Red Hat Bugzilla – Bug 1298076
Gluster crashes when adding volume with wrong brick hostnames
Last modified: 2017-07-24 23:25:49 EDT
Description of problem:
I have a 4 node gluster setup for use with oVirt and was adding the iso domain. When I did so, I accidentally used a script from different environment with the wrong hostnames. All other paramters were correct, just the hostnames of each brick in the new replica 2 volume I was trying to add.
I corrected the error and tried to add it again, but at that point glusterd processes on two servers had crashed, and those nodes had come out of the cluster in peer status. The fix was to remove the /var/lib/glusterd on those nodes and re-probe, but not before causing a fair amount of chaos.
Version-Release number of selected component (if applicable):
Unfortunately I cannot tell. Our development environment has somehow become too critical. Will reproduce time permitting
Steps to Reproduce:
1. Add new volume but misspell brick hostname
2. Add same volume but with correct hostname
gluster crashes on at least some servers
An client error message is returned indicating hosts are not peers in cluster, but otherwise nothing.

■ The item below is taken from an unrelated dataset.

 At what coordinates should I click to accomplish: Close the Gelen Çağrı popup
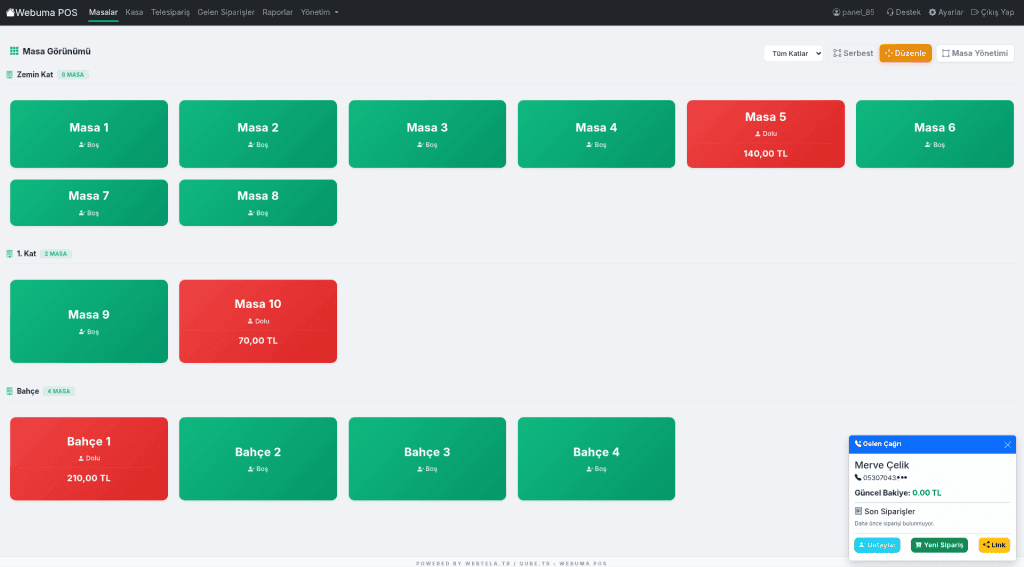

Servers are up-to-date CentOS-7.1.1503 linux 3.10.0-229.20.1.el7.x86_64 on DELL R730 with recent firmware updates
Can you attach the gluterd logs(/var/log/glusterfs/etc-glusterfs-glusterd.vol.log) ?
Usually for wrong hostname, it should throw host not in cluster instead of crash
Created attachment 1116408 [details]
glusterd logs around the crash
I did the volume add on 2016-01-12 so I am sending all logs on that day removing lines with "nfs" as most log lines are those benign warnings.
Looking back, it looks rather like trying to start a volume that does not exist is what triggered the crash. I ran this from a script that is used to create volume and add properties for oVirt.
Appologies, I should have checked more carefully before making the report since it does look like gluster refused the wrong hostname, but I think this is still just as serious a bug.
Could you also attach the core file as without it we can not analyse the reason of the crash.
Given we have not received sufficient information (especially the core file) closing this bug now, please reopen if the issue persists.